Non… Continuer à faire de la poésie oui, de faire une carrière, non…
Pourquoi ? Qu’est-ce que ça signifie pour toi le mot « carrière » ?
C’est vachement connoté… ça implique de devoir faire des compromis, de devoir correspondre à des choses, d’entrer dans une démarche pour obtenir des résultats, c’est pas vraiment l’idée.
Tu fais ça plus pour te marrer alors ?
Depuis que j’ai commencé à écrire il y a huit, non neuf-dix ans je ne sais plus, j’écris tous les jours, sauf hier parce qu’on m’a volé mon ordinateur avec tout mon travail… Heureusement j’envoie régulièrement mes trucs à des amis pour qu’ils les relisent, donc j’ai des copies d’à peu près tous mes trucs.
Ça n’est pas vital, mais c’est une véritable discipline de faire ça, ça fait partie de ma vie, j’aime faire ça.
Donc tu ne pourrais pas imaginer une journée sans écrire ni produire quelque chose ?
Non… Enfin je pourrais l’imaginer mais je ne l’ai pas fait depuis dix ans en tout les cas !
Tu travailles avec beaucoup de monde. Avec qui as-tu eu l’occasion de bosser et avec qui bosses-tu pour le moment ?
Demain je suis à Paris, je fais une résidence dans un squat à Aubervilliers avec un ami qui est dessinateur, et on a un projet d’adaptation d’une de mes nouvelles, soit sous la forme d’une performance, soit un bouquin où ce sera juste des illustrations. (Il réfléchit) J’ai aussi un projet de BD avec un dessinateur qui est à Marseilles, j’écris des histoires que lui adapte en BD.
Sinon j’ai des lectures prévues avec une plasticienne qui habite Paris et qui s’appelle Catherine Ursin, on fait des performances à deux où elle me peint sur le corps ou l’inverse ; il y a un bouquin qui est sorti au Dernier Cri avec une dessinatrice de Lyon…
C’est une chouette maison ça, le Dernier Cri…
Oui ! Je suis hyper fier parce que je suis fan depuis un bon bout de temps. C’est elle qui m’a proposé, parce qu’en fait, il y a deux ou trois ans, j’écrivais des textes un peu sombres, qui parlent souvent de la mort en tout cas, sans trop de gravité ni de sérieux j’espère… Une Canadienne qui était très malade et qui a choisi de se faire euthanasier, a vu mes textes et m’avait un peu invectivé sur Facebook.
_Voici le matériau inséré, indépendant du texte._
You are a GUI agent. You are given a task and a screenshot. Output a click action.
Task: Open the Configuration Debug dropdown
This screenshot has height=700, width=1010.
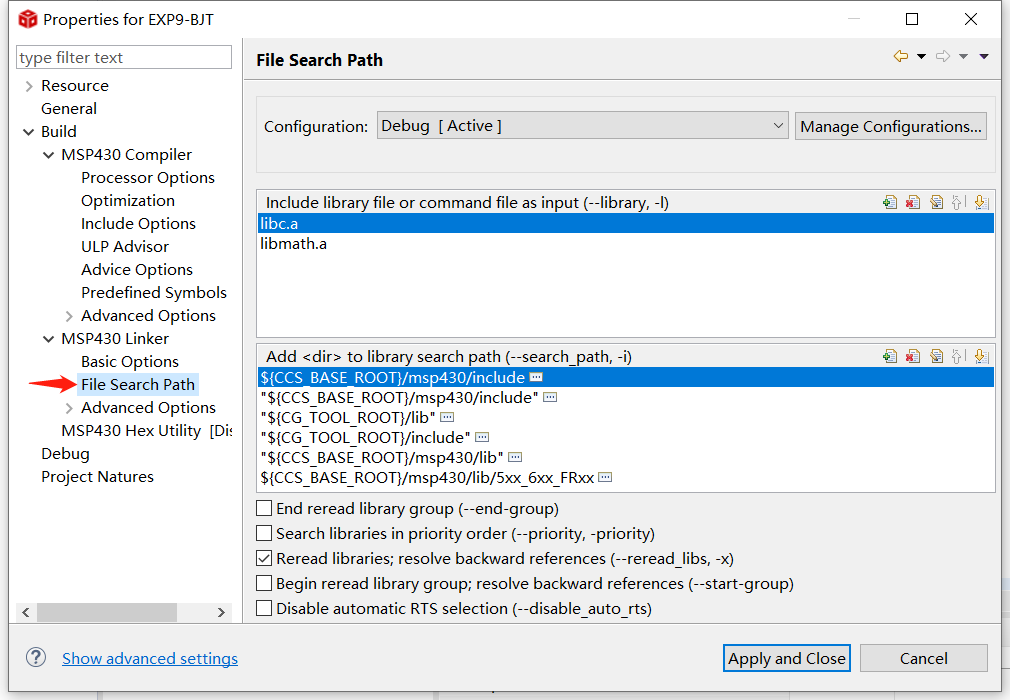click(582, 126)
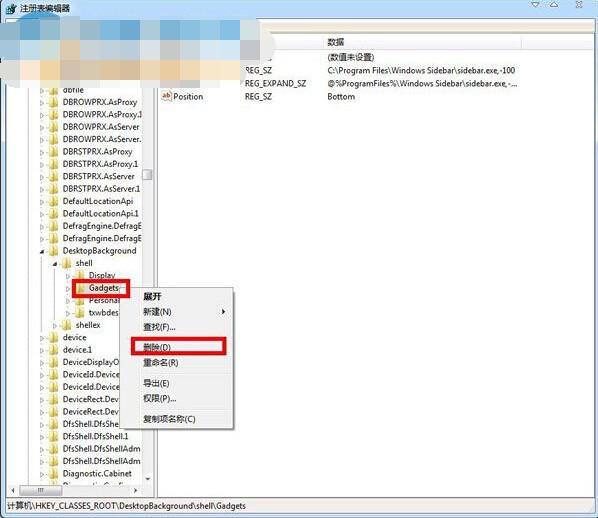Click the Gadgets folder icon

pos(80,288)
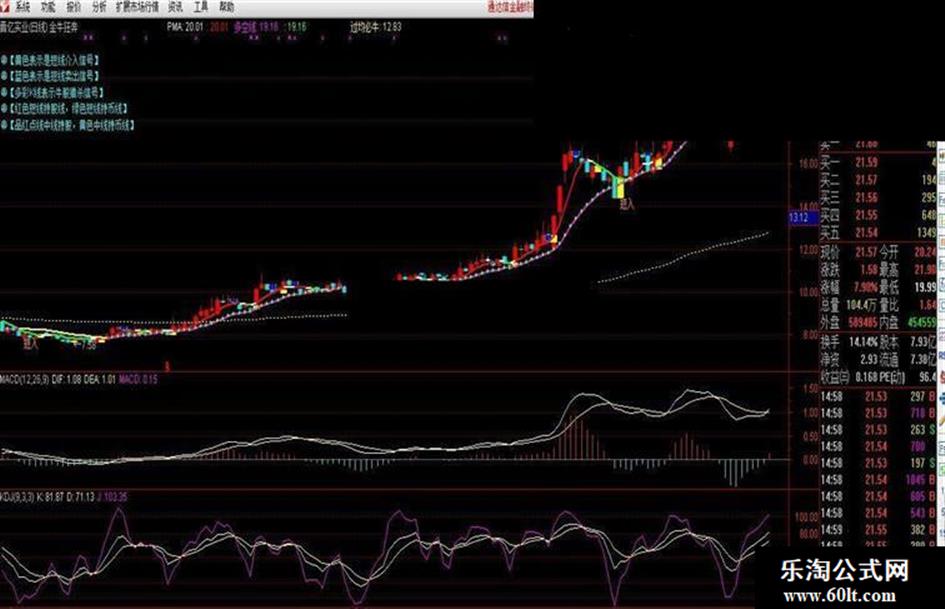Open the 帮助 menu
The width and height of the screenshot is (945, 609).
[227, 7]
J’aime bien sur Facebook que les gens en fassent un peu plus que juste mettre un pouce bleu ou dire qu’ils aiment bien… Donc on s’est mis à échanger en messages privés et du coup elle m’a demandé d’écrire jusqu’à son dernier jour, un texte toutes les semaines qu’elle aurait illustré. Et cette dame faisait partie de tout un réseau de dessinateurs « art en marge » ou « art brut », ce qui m’a permis d’entrer en contact avec Evelyne Postic qui m’a demandé d’écrire pour elle et ce bouquin au Dernier Cri.
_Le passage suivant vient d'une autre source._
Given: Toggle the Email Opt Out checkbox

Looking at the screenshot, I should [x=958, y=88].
Comment tu fonctionnes en général, tu cherches à travailler avec certaines personnes ou ça se fait par hasard ?
Je travaille avec les gens que j’aime bien. Il y a deux mois j’étais à Toulouse pour faire un documentaire avec un ami cinéaste, Simon Gillard, et j’avais rencontré un poète, Serge Pey, que j’adore pour plein de raisons, dont son écrirutre proche de celle d’Artaud , de Ferré ou de Castaneda. Au fil de nos discussions, on a convenu que je viendrais faire un documentaire sur lui.
Je suis très content de bosser avec des gens, parfois c’est un peu chiant d’être dans son coin tout seul… ça donne de l’ampleur aux choses, quand des médiums différents se rencontrent.
Est-ce que tu ne fais que ça dans la vie ?
J’ai bossé pendant deux ans dans un collège en France en tant qu’assistant de vie scolaire, là je suis au chômage (il finit ce mois-ci d’ailleurs…). Mais je fais une formation en art thérapie et suis en stage au club Antonin Artaud.
Pourquoi l’art thérapie ?
Faire juste de l’art ça rapporte pas d’argent, et j’ai toujours été fasciné ou intrigué par le milieu psychiatrique, par le soin aussi, et le contact. Tous les lieux en marge de la société, comme le collège dans lequel j’ai travaillé, me rendent curieux. Peut-être parce que ça fait écho à quelque chose en moi-même. Donc c’est un moyen de mélanger deux passions que j’ai, la folie et l’art…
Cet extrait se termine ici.